*RECORDS SHOWN*:
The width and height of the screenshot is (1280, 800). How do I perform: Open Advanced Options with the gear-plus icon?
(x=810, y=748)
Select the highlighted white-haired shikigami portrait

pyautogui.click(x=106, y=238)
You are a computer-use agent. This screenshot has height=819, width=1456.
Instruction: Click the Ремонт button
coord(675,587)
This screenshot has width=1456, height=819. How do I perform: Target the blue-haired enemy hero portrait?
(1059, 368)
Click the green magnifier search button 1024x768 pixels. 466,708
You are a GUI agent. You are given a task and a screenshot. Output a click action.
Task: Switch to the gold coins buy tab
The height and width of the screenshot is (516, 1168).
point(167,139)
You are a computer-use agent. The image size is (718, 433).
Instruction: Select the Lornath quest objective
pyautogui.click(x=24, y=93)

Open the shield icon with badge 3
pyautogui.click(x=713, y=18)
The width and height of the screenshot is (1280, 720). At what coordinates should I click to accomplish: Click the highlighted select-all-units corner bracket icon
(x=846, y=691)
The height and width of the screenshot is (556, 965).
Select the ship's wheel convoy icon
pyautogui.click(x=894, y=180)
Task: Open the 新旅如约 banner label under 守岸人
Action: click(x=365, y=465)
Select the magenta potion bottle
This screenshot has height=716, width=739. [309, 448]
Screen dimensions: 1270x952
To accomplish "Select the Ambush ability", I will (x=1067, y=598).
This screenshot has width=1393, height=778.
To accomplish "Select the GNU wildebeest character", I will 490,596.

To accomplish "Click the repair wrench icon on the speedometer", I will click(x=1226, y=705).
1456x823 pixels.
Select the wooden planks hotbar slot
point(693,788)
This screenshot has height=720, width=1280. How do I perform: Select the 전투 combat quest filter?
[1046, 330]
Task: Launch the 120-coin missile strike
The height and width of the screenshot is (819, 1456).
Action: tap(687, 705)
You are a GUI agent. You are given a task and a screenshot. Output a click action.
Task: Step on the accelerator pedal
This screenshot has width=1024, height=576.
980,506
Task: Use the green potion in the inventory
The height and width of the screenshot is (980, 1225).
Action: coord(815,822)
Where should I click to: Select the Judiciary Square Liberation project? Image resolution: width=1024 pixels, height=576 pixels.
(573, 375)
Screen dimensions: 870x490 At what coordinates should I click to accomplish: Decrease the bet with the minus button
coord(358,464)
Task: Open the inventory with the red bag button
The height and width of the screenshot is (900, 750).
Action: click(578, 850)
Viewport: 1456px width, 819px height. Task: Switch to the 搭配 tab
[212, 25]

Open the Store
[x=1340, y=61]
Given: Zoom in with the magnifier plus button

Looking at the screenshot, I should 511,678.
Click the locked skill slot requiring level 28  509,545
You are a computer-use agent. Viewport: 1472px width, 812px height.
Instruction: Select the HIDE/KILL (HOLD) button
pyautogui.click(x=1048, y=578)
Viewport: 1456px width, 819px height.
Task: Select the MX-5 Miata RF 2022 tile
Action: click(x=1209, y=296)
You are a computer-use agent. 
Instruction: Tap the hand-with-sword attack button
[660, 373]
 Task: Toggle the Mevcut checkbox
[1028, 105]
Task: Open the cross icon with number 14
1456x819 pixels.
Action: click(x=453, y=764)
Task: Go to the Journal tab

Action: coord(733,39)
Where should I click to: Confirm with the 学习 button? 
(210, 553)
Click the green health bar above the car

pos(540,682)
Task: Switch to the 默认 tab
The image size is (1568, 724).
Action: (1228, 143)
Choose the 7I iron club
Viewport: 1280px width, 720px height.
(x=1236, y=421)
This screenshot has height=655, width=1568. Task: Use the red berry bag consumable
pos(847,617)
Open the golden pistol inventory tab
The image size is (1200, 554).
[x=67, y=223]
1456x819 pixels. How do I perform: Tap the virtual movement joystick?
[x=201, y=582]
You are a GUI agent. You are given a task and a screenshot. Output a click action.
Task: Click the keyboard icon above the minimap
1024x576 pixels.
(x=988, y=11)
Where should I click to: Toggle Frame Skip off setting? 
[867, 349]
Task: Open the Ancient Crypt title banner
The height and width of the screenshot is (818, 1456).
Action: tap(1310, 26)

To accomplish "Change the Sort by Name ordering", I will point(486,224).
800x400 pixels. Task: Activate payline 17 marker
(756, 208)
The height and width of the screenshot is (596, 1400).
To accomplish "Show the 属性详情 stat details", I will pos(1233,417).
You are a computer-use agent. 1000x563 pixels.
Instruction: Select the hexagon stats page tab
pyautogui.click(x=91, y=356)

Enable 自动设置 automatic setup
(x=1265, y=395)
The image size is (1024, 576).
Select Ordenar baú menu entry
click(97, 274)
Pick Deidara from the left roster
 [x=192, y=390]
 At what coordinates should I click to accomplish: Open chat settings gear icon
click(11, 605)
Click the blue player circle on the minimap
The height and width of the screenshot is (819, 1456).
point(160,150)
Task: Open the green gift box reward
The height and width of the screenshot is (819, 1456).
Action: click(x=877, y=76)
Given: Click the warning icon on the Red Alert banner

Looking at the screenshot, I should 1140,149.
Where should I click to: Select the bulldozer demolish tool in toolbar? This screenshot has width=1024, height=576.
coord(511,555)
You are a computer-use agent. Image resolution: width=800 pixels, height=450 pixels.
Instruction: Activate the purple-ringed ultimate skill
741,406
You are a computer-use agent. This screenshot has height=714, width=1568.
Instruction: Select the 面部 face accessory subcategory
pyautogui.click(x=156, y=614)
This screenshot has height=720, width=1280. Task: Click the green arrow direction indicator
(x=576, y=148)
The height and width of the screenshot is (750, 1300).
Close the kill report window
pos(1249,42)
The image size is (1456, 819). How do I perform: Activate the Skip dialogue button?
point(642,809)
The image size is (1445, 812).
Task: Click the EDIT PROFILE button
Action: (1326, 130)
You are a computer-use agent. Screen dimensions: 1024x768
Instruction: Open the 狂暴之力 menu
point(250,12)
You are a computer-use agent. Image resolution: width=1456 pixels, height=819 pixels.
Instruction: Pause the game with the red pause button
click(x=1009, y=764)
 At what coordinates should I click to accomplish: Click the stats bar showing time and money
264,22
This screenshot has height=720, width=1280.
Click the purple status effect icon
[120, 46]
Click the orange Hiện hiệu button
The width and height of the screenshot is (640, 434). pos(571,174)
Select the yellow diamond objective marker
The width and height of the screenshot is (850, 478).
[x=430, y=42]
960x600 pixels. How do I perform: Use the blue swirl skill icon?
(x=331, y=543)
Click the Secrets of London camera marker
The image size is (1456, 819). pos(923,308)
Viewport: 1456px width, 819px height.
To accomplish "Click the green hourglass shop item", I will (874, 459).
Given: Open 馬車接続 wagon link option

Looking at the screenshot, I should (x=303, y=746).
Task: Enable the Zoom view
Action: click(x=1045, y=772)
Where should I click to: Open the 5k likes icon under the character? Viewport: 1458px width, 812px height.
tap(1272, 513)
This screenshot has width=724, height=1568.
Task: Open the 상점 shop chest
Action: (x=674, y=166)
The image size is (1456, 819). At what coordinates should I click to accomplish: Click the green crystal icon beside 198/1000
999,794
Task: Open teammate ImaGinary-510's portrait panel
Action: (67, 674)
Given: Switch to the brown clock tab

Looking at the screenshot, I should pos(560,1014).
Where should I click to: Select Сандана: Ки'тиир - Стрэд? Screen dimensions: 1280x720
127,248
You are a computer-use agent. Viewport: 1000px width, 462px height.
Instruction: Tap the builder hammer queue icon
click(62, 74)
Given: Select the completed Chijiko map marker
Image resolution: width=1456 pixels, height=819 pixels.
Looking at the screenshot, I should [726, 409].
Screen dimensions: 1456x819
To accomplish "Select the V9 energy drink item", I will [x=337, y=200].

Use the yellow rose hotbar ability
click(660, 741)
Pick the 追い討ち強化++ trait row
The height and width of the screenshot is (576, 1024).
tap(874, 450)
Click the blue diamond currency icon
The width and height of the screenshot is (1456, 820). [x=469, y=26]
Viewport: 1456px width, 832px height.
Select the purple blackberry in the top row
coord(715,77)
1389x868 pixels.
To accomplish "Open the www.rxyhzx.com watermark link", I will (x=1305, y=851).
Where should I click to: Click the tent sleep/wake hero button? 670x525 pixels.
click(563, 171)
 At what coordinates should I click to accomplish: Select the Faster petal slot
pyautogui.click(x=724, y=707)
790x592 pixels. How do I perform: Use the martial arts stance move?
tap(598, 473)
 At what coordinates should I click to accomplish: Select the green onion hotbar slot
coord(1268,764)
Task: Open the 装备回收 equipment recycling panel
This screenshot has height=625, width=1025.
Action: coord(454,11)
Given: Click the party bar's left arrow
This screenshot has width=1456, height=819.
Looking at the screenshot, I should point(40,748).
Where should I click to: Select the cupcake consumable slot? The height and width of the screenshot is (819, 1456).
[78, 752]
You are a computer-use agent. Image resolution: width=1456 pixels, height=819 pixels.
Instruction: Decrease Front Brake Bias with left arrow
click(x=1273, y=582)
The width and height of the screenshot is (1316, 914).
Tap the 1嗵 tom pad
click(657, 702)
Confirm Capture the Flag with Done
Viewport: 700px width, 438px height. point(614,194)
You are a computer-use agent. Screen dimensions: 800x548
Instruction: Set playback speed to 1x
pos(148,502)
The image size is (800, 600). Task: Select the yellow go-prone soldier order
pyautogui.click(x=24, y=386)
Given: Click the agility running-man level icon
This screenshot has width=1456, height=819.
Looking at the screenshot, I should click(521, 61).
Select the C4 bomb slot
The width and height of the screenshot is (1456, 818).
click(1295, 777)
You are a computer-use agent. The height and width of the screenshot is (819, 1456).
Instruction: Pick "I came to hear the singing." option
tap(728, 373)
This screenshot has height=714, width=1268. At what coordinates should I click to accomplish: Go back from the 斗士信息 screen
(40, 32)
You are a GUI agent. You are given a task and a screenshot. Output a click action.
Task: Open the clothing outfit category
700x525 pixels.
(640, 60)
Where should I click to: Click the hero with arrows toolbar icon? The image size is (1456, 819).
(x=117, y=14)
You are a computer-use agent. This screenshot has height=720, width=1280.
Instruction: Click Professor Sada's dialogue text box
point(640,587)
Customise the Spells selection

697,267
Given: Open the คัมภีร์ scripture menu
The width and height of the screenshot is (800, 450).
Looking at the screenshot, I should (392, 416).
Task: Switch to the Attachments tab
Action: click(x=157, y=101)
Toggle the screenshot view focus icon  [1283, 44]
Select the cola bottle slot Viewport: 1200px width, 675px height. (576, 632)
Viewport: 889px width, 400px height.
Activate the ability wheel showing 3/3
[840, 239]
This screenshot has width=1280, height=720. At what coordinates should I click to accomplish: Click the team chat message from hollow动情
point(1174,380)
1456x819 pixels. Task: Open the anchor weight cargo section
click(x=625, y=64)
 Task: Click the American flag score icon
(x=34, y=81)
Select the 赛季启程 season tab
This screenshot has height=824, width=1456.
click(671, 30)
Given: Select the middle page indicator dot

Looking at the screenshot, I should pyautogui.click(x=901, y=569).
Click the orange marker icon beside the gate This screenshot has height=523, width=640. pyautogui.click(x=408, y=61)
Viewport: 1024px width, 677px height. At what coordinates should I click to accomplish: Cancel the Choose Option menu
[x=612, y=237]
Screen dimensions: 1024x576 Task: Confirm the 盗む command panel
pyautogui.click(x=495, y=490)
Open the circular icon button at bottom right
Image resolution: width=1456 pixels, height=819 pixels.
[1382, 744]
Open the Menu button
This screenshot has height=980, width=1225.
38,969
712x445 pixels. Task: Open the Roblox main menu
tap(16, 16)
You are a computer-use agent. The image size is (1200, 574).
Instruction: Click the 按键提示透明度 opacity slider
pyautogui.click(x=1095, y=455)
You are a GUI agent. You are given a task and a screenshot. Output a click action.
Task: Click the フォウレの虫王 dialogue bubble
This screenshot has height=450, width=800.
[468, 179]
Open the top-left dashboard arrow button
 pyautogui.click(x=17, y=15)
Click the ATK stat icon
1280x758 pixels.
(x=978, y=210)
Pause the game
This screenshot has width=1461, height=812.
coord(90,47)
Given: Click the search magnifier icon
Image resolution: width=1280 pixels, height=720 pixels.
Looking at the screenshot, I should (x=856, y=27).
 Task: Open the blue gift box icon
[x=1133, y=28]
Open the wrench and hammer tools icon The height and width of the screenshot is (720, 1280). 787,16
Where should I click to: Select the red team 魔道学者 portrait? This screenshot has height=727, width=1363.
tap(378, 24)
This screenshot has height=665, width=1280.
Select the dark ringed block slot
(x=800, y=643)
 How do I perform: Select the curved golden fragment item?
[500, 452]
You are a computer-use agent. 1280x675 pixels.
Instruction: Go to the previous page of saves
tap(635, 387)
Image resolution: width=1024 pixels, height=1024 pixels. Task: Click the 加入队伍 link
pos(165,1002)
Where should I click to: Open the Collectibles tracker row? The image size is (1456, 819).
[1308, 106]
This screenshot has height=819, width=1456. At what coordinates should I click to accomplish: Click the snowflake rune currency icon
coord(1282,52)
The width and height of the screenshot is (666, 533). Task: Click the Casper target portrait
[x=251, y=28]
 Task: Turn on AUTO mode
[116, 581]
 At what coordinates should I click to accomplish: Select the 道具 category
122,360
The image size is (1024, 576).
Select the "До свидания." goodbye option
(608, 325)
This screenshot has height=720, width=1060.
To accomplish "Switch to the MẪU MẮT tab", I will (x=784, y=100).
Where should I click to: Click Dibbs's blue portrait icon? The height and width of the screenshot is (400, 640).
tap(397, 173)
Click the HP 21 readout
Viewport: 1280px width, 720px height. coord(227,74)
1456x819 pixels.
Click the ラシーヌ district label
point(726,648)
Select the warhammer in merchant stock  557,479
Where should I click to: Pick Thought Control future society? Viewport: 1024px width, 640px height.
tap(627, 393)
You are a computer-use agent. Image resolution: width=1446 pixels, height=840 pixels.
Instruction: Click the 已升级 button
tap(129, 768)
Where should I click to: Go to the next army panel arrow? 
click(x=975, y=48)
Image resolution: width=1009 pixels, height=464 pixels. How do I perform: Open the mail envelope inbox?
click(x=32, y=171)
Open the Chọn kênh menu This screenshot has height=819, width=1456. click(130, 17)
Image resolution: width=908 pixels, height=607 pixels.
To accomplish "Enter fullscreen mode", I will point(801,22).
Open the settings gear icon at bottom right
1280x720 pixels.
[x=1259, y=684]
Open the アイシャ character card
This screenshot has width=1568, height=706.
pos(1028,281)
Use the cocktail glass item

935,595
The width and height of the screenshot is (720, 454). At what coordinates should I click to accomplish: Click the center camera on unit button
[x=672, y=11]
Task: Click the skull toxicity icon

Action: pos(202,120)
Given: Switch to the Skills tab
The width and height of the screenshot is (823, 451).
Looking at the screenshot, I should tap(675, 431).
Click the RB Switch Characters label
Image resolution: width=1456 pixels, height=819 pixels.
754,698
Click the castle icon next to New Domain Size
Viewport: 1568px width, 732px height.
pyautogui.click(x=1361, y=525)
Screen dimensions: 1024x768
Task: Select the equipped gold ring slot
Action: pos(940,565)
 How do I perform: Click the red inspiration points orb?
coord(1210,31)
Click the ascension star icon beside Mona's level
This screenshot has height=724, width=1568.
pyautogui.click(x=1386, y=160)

*WORK TO COMPLETE*: Pull every line from the listing above that contains the string "haired".

*RESPONSE BELOW*:
Select the highlighted white-haired shikigami portrait
This screenshot has width=1456, height=819. How do I perform: Target the blue-haired enemy hero portrait?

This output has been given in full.